━━━━━ Page excerpt

Identification and functional analysis of molecular mechanisms involved in the latency of er positive breast cancer

Resumen

Breast cancer is the most frequently diagnosed cancer and remains the second leading cause of death among women in Europe and United States. In this malignancy, metastasis remains to be an incurable condition, and therefore the major cause of death. Metastatic lesions can appear within a wide time ranging from months to years or decades after primary tumor resection. In particular, in the estrogen receptor (ER) positive breast cancer subgroup metastatic latency continues to be a major challenge for the researchers, clinicians and patients. This thesis reports the identification and functional analysis of molecular mechanisms involved in the latency of ER positive breast cancer. For that purpose we based our research on a comprehensive approach that relies on genetically engineered human breast cancer cells, experimental mouse models, unbiased whole-genome screen and clinical data. The first part of the thesis describes a novel mouse model of breast cancer dormancy. We showed that metastatic cells home the bone and enter the latency phase as micrometastatic lesions where tumor growth is restricted mainly due to the equilibrated ratios of cell proliferation and cell death. This experimental mouse model was used to identify genes relevant for long-latent relapse. To this end, we performed in vivo loss-of-function shRNA screening. In the screening we challenged a whole-genome library of shRNA to uncover genes whose depletion negatively regulates dormancy. Among the candidate genes revealed by the screen we focused on MSK1 as a long-latent metastasis regulator. The in vivo and in vitro validation results indicate that MSK1 plays a role in homing and differentiation of metastatic cells. We showed that MSK1 promotes the expression luminal transcription factors - FOXA1 and GATA-3. Therefore, MSK1 depletion is beneficial for metastatic cells leading to a partial phenotype shift towards a more aggressive and poorly differentiated basal population. Furthermore, our data suggest that MSK1 may be involved in metastatic cell plasticity by remodeling the chromatin. Importantly, low MSK1 gene expression levels associate with early metastasis in ER positive breast cancer.

━━━━━━━━━━

▸ Instructions:
#1 Answer these questions from the thesis abstract on ER positive breast cancer latency:
(a) What type of screening was performed in vivo to identify genes relevant for long-latent relapse?
(b) Which two luminal transcription factors does MSK1 promote the expression of?
(c) What are low MSK1 gene expression levels associated with in ER positive breast cancer?
#2 List each thing that the comprehensive approach in the thesis abstract relies on.
The items that follow have no connection to the thesis abstract above.

━━━━━ Raw data

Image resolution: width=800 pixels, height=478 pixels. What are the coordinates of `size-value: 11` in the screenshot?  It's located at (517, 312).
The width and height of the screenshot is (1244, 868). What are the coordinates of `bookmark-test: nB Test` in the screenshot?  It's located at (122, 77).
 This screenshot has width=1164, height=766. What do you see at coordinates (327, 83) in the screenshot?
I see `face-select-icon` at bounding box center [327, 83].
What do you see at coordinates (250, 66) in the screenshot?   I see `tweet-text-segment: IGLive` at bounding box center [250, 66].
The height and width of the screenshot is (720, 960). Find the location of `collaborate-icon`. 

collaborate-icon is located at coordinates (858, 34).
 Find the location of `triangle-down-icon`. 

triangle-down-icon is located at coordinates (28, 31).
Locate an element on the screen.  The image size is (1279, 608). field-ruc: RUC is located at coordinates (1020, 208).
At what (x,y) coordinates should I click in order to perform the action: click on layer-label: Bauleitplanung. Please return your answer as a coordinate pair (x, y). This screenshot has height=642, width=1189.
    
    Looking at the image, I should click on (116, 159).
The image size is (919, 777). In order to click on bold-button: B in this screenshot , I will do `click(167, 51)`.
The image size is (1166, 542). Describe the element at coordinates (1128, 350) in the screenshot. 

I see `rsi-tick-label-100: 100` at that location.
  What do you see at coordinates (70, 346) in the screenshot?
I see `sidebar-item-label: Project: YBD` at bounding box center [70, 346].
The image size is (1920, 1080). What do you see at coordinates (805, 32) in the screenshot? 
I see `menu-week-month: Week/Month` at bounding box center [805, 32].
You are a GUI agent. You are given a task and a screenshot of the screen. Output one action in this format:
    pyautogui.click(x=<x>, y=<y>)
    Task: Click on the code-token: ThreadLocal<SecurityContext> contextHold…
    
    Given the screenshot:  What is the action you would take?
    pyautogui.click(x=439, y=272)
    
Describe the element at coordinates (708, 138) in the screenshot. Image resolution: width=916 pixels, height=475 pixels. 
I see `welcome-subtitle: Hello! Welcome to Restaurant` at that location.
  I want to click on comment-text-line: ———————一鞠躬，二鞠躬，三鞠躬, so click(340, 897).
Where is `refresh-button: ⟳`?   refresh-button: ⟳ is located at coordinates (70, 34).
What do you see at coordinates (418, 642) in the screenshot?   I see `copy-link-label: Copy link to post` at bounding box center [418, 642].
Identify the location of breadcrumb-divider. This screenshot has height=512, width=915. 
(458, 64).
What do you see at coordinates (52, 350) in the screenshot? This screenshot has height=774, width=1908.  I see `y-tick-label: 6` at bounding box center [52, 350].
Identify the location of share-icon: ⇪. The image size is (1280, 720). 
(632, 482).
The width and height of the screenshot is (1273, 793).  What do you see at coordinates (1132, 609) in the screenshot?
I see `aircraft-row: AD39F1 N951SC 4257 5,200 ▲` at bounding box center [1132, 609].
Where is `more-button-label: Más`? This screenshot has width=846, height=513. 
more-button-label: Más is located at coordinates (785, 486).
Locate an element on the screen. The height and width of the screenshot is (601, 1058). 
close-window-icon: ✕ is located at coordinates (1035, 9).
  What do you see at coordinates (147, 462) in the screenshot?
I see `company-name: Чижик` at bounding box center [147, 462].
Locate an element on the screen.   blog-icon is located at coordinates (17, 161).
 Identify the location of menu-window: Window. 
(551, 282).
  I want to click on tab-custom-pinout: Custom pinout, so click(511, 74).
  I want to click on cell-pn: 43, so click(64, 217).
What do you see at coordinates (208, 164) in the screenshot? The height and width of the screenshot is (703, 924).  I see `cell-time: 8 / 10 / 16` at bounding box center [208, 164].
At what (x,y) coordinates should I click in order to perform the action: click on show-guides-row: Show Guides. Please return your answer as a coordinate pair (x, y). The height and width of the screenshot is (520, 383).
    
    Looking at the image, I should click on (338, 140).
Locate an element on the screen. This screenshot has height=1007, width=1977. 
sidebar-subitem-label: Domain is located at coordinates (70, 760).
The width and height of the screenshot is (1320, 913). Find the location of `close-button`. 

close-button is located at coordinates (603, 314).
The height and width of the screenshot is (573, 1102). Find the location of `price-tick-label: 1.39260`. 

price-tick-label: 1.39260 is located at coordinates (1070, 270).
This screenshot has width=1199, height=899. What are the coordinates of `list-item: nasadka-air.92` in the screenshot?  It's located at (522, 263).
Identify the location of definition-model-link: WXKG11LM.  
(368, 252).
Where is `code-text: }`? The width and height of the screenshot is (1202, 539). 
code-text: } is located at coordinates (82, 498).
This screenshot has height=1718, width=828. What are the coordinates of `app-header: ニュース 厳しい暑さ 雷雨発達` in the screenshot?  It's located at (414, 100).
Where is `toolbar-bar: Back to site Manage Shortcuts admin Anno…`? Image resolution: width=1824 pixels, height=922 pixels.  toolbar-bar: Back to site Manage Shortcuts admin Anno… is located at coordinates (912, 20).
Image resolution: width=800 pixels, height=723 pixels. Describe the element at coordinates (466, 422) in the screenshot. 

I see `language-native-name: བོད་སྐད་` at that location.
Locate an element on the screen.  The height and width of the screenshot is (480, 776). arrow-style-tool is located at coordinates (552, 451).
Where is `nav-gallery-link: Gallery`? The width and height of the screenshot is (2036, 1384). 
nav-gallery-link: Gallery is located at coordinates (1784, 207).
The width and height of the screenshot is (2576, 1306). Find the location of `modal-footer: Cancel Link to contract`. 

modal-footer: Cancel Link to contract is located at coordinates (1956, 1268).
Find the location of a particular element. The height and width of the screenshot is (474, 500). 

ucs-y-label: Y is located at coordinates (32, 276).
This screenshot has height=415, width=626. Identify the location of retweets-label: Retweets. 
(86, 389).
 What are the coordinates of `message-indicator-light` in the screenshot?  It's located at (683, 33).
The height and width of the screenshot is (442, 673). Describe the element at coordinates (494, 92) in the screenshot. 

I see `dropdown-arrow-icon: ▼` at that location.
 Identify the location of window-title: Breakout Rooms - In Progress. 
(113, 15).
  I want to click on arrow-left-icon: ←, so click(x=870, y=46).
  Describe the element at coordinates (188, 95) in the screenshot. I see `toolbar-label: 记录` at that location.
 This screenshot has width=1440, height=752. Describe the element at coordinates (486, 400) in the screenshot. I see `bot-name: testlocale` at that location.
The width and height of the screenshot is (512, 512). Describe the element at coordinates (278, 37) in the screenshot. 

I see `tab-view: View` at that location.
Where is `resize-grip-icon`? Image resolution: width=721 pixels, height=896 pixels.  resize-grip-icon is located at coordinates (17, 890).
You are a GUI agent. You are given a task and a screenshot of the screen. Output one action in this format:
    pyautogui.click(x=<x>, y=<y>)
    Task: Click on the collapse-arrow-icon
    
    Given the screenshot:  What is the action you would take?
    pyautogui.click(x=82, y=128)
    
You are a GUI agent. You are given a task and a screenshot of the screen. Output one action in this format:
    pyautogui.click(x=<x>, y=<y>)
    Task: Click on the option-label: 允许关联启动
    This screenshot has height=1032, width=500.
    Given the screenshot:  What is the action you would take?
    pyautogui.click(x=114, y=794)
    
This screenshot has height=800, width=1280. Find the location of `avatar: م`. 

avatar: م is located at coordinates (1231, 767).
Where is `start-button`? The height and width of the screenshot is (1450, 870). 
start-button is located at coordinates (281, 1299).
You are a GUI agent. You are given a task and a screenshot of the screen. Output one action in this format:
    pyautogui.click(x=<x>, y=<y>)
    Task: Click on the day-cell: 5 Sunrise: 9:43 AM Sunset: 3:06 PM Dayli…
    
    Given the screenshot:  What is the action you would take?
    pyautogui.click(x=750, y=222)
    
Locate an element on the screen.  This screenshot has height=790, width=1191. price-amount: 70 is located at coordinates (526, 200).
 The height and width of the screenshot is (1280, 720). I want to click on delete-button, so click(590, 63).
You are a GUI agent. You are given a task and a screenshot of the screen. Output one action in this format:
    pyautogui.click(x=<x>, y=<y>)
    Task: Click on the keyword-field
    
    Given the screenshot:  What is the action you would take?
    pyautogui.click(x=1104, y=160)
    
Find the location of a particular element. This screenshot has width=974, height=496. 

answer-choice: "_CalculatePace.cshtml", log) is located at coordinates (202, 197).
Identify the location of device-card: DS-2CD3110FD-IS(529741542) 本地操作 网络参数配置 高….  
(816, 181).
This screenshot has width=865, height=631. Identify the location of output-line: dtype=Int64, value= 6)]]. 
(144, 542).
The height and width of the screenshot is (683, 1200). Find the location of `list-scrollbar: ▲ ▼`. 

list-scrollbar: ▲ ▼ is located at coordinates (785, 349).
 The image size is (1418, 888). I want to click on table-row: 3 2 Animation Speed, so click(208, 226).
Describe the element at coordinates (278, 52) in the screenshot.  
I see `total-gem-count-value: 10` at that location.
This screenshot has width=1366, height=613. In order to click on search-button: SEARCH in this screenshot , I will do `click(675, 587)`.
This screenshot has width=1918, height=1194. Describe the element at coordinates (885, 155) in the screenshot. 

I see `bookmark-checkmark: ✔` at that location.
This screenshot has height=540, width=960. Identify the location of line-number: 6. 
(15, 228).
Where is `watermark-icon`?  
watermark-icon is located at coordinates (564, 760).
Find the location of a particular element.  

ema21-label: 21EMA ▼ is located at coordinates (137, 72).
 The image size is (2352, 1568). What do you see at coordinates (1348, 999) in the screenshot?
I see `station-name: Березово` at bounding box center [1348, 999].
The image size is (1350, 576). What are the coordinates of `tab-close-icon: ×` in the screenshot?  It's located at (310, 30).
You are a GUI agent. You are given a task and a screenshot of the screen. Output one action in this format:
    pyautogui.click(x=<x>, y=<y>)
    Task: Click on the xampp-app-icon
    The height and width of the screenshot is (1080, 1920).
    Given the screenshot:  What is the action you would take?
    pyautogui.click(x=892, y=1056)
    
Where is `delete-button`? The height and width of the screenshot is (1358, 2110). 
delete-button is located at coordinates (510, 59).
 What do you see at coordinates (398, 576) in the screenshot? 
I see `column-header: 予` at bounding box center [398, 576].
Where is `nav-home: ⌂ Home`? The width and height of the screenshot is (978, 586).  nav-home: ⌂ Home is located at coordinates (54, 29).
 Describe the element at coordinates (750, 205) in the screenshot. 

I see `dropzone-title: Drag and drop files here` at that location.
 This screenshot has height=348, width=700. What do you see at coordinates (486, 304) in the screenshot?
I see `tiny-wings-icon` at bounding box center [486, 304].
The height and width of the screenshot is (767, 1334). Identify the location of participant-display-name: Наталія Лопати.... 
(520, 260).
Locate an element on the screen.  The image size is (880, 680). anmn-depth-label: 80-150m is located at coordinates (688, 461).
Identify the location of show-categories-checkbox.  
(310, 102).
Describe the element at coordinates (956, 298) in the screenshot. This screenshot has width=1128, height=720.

━━━━━━━━━━

▸ Solutions to the problems:
#1
(a) Loss-of-function shRNA screening
(b) FOXA1 and GATA-3
(c) Early metastasis

#2
- Genetically engineered human breast cancer cells
- Experimental mouse models
- Unbiased whole-genome screen
- Clinical data